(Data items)
----

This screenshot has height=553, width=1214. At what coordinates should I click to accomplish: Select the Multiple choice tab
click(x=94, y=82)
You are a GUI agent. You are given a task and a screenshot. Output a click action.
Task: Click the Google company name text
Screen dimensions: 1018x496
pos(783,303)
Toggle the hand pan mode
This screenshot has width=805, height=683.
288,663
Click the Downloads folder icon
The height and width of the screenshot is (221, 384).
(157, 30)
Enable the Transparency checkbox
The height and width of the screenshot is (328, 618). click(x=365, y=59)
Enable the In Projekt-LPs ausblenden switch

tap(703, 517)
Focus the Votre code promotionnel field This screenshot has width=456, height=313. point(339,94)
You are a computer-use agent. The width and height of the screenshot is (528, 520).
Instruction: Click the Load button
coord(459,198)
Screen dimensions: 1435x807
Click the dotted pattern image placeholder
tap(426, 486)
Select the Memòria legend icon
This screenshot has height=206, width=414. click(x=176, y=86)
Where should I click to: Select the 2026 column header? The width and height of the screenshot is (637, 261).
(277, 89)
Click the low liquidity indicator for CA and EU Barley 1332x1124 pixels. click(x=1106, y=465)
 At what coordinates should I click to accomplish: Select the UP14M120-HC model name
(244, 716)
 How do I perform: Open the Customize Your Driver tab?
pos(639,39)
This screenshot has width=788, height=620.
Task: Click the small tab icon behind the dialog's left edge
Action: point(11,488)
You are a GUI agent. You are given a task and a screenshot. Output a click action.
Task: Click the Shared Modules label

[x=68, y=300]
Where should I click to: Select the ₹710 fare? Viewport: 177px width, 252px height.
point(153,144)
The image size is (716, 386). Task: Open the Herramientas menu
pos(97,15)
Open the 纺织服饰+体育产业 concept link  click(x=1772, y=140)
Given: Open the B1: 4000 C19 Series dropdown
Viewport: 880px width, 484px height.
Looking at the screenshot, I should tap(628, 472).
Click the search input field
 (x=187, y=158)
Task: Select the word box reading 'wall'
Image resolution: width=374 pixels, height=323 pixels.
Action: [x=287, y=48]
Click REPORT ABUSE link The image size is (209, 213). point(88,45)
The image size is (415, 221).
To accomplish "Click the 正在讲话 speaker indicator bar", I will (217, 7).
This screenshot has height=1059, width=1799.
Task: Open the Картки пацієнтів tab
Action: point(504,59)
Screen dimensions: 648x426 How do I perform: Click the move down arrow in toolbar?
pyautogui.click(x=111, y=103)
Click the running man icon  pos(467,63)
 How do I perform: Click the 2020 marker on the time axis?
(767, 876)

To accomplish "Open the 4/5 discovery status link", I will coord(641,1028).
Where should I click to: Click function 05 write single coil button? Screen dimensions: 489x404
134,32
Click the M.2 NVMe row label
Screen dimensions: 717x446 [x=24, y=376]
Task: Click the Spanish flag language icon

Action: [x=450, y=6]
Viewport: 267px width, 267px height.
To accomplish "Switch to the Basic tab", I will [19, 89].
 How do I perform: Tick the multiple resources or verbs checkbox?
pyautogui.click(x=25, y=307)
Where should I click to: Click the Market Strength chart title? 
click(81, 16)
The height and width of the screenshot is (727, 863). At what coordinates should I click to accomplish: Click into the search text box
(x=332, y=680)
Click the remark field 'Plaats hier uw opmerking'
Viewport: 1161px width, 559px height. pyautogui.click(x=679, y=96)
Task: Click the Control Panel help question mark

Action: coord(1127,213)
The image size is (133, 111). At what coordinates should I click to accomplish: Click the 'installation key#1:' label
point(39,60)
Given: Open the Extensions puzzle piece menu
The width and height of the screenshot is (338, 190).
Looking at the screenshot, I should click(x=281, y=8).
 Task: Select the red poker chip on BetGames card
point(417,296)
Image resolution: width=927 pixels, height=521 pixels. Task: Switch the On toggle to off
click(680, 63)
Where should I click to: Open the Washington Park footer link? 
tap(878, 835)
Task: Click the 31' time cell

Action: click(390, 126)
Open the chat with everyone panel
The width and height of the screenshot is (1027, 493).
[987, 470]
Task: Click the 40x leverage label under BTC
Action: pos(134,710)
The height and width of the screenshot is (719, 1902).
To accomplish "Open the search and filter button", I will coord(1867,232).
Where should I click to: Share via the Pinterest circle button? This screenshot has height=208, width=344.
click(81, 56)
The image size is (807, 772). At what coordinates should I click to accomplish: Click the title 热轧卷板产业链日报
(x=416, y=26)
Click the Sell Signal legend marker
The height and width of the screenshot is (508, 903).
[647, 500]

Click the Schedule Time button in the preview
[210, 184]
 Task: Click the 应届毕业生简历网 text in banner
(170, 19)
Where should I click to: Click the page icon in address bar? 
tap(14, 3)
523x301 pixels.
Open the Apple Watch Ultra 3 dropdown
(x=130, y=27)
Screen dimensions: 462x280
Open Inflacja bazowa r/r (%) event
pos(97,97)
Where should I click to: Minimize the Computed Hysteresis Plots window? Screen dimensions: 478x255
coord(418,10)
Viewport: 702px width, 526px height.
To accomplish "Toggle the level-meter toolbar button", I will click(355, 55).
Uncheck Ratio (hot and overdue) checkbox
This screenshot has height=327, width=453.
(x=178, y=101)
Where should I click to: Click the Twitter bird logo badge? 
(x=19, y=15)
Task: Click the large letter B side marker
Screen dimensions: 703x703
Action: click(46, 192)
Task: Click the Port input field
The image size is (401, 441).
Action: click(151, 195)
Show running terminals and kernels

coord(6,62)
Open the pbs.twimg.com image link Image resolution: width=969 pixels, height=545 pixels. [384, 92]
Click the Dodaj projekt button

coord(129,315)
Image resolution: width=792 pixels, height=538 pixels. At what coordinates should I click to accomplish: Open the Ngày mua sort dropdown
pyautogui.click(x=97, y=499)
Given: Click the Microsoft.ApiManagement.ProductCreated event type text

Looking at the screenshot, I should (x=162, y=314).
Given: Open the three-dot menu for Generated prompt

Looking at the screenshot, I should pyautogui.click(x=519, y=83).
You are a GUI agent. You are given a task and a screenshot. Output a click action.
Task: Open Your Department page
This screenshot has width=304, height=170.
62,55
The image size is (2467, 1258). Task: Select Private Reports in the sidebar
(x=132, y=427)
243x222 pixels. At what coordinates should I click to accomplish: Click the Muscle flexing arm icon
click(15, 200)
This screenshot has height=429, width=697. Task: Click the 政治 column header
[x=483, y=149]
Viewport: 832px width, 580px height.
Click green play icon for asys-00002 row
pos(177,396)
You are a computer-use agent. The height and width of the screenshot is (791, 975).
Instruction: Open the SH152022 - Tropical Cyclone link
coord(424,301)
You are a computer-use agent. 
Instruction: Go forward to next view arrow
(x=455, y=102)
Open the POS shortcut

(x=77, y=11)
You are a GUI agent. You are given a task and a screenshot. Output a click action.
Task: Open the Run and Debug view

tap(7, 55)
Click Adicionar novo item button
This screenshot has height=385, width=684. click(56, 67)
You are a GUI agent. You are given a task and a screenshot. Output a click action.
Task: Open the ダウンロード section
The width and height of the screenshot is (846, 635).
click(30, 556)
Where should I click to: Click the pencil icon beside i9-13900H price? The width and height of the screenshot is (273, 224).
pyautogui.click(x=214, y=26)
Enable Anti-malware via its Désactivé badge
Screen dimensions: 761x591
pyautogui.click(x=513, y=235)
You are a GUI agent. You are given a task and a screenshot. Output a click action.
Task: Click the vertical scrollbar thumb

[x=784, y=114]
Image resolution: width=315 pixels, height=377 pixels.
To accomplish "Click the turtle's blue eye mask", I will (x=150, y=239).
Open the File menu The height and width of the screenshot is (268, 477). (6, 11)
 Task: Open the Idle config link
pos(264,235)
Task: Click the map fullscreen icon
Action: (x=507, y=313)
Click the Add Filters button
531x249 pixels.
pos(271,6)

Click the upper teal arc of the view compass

----

- _Stated problem_: Repeat the data word for word, starting with the line containing "Click the search input field" and ending after the line containing "Action: pos(134,710)".

- _Task response_:
Click the search input field
 (x=187, y=158)
Task: Select the word box reading 'wall'
Image resolution: width=374 pixels, height=323 pixels.
Action: [x=287, y=48]
Click REPORT ABUSE link The image size is (209, 213). point(88,45)
The image size is (415, 221).
To accomplish "Click the 正在讲话 speaker indicator bar", I will (217, 7).
This screenshot has height=1059, width=1799.
Task: Open the Картки пацієнтів tab
Action: point(504,59)
Screen dimensions: 648x426 How do I perform: Click the move down arrow in toolbar?
pyautogui.click(x=111, y=103)
Click the running man icon  pos(467,63)
 How do I perform: Click the 2020 marker on the time axis?
(767, 876)

To accomplish "Open the 4/5 discovery status link", I will coord(641,1028).
Where should I click to: Click function 05 write single coil button? Screen dimensions: 489x404
134,32
Click the M.2 NVMe row label
Screen dimensions: 717x446 [x=24, y=376]
Task: Click the Spanish flag language icon

Action: [x=450, y=6]
Viewport: 267px width, 267px height.
To accomplish "Switch to the Basic tab", I will [19, 89].
 How do I perform: Tick the multiple resources or verbs checkbox?
pyautogui.click(x=25, y=307)
Where should I click to: Click the Market Strength chart title? 
click(81, 16)
The height and width of the screenshot is (727, 863). At what coordinates should I click to accomplish: Click into the search text box
(x=332, y=680)
Click the remark field 'Plaats hier uw opmerking'
Viewport: 1161px width, 559px height. pyautogui.click(x=679, y=96)
Task: Click the Control Panel help question mark

Action: coord(1127,213)
The image size is (133, 111). At what coordinates should I click to accomplish: Click the 'installation key#1:' label
point(39,60)
Given: Open the Extensions puzzle piece menu
The width and height of the screenshot is (338, 190).
Looking at the screenshot, I should click(x=281, y=8).
 Task: Select the red poker chip on BetGames card
point(417,296)
Image resolution: width=927 pixels, height=521 pixels. Task: Switch the On toggle to off
click(680, 63)
Where should I click to: Open the Washington Park footer link? 
tap(878, 835)
Task: Click the 31' time cell

Action: click(390, 126)
Open the chat with everyone panel
The width and height of the screenshot is (1027, 493).
[987, 470]
Task: Click the 40x leverage label under BTC
Action: pos(134,710)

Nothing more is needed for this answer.